Also, LVM in linear mode (JBOD) reduces the reliability as ONE fail causes the failure of the whole array, and that is not an option.
For similar issues I do not want raid, any level.

Se mhddfs looked definitely good for me, except for this performance issue.
I partially solved it, because I keep a dedicated share for writing (it points to one disk) and the "virtual" share for reading (from my HTPC, especially).
But this is sort of sub-optimal...
 
Personally i would feel much more at home with ZFS; it does create a single volume out of your multiple drives (which is what you want) but doesn't rely on any userland-drivers like FUSE does.

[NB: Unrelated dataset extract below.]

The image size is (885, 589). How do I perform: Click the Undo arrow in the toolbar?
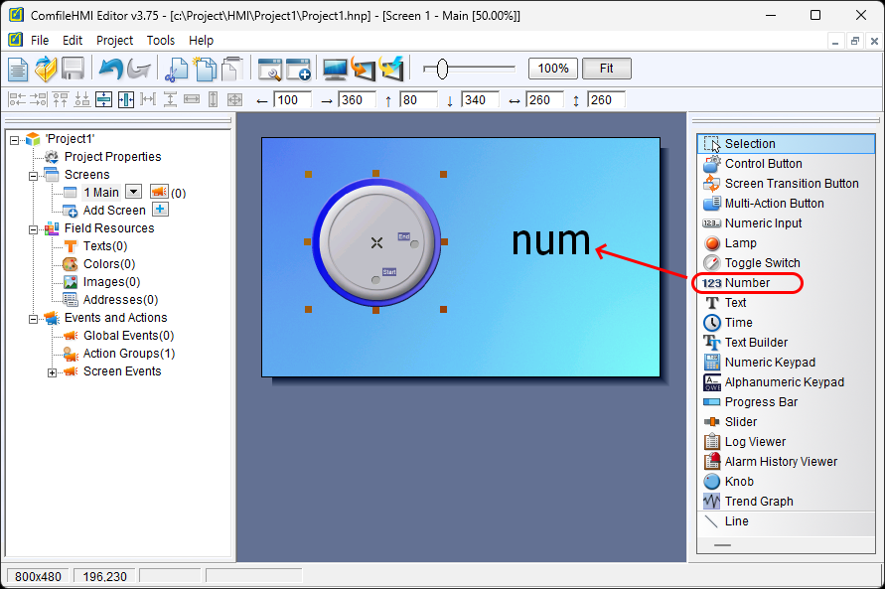coord(109,69)
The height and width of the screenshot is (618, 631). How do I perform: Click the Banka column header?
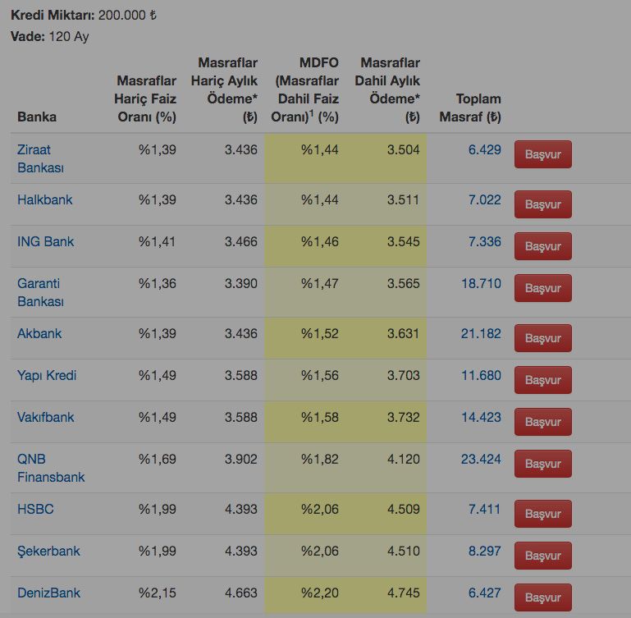pos(37,117)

As you use another backup solution, the reliability of the NAS is not your primary concern, correct? Then exactly what does mhddfs provide which other solutions do not provide?

You said you don't wanted RAID because it makes your storage setup more complicated. You think that this doesn't count for FUSE? If there's something that is bloated, slow and sub-optimal its FUSE.
 
Personally i would feel much more at home with ZFS; it does create a single volume out of your multiple drives (which is what you want) but doesn't rely on any userland-drivers like FUSE does.

As you use another backup solution, the reliability of the NAS is not your primary concern, correct? Then exactly what does mhddfs provide which other solutions do not provide?

You said you don't wanted RAID because it makes your storage setup more complicated. You think that this doesn't count for FUSE? If there's something that is bloated, slow and sub-optimal its FUSE.

I understand your point, you're right.
But the thing that mhddfs gives me is the opportunity of reversibility: the disks remain independent. So if one fails, I only have to restore one.

Another option could be to build a samba module that does the same as mhddfs, but at a higher level. Unfortunately I'm not a samba developer :-(
Not yet, at least
 
Well, assuming that mhddfs/fuse causes lower performance, your options would be:
  • Buying more powerful hardware so performance of mhddfs would be acceptable
  • Switching to a different storage setup, not involving FUSE or mhddfs
  • Keep things as is, and live with the lower performance

So its a tradeoff between money, features and performance.

Since i don't know mhddfs, i can't comment on its speed. You may want to start a thread on the support forum/mailinglist of that project.
 
Again, you're right.
I think I have to re-evaluate raid and LVM, but for sure I won't do raid on this setup (intel atom 330 little falls 2), such a limited system is horrible to handle when you need to update. Lack of expandability is a major issue.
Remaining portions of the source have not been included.